▶ _Data_
-=-=-=-=-

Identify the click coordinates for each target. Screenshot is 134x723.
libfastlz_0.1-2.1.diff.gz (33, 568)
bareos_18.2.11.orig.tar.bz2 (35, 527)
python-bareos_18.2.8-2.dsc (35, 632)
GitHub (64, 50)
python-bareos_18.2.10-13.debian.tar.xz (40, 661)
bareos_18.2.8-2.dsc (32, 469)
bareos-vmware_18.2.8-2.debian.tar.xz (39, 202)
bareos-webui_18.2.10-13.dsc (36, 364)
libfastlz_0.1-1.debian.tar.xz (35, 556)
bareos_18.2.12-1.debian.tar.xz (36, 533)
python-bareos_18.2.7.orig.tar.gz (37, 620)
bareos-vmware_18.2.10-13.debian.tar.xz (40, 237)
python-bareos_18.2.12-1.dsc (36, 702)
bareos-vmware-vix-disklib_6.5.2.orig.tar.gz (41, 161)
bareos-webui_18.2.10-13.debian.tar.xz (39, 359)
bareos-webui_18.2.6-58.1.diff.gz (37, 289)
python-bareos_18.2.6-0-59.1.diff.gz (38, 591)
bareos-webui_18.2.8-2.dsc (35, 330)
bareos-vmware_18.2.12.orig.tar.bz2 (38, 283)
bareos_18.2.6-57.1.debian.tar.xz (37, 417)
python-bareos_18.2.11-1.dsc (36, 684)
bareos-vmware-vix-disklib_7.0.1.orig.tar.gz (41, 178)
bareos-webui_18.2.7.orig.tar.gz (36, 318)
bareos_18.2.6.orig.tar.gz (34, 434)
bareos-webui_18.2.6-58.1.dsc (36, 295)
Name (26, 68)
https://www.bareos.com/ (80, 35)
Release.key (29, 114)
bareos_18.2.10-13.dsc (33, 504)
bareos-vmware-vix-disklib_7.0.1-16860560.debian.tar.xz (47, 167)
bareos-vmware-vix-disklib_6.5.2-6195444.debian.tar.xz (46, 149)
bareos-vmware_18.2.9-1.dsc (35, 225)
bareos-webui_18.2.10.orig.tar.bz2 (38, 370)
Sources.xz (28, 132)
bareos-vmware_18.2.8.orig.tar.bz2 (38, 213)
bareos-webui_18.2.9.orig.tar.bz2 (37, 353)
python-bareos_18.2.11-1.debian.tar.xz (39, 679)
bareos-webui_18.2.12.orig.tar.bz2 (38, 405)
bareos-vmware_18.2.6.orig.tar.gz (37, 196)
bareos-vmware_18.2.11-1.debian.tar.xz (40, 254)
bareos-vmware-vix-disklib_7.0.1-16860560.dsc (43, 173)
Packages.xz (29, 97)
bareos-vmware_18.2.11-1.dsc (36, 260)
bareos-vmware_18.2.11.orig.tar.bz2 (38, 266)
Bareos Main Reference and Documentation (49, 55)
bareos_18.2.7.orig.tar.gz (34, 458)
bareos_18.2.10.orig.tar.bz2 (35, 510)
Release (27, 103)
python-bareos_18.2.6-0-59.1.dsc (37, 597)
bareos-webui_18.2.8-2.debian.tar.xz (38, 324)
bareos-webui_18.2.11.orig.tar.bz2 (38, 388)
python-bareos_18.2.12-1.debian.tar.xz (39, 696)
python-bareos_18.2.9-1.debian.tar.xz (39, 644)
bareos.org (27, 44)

-=-=-=-=-

▶ _Task statement_
Reproduce the items above character for character, starting at the line that contains "bareos-vmware_18.2.9-1.dsc (35, 225)" and stopping after the line that contains "bareos-webui_18.2.12.orig.tar.bz2 (38, 405)".

▶ _Output of the task_
bareos-vmware_18.2.9-1.dsc (35, 225)
bareos-webui_18.2.10.orig.tar.bz2 (38, 370)
Sources.xz (28, 132)
bareos-vmware_18.2.8.orig.tar.bz2 (38, 213)
bareos-webui_18.2.9.orig.tar.bz2 (37, 353)
python-bareos_18.2.11-1.debian.tar.xz (39, 679)
bareos-webui_18.2.12.orig.tar.bz2 (38, 405)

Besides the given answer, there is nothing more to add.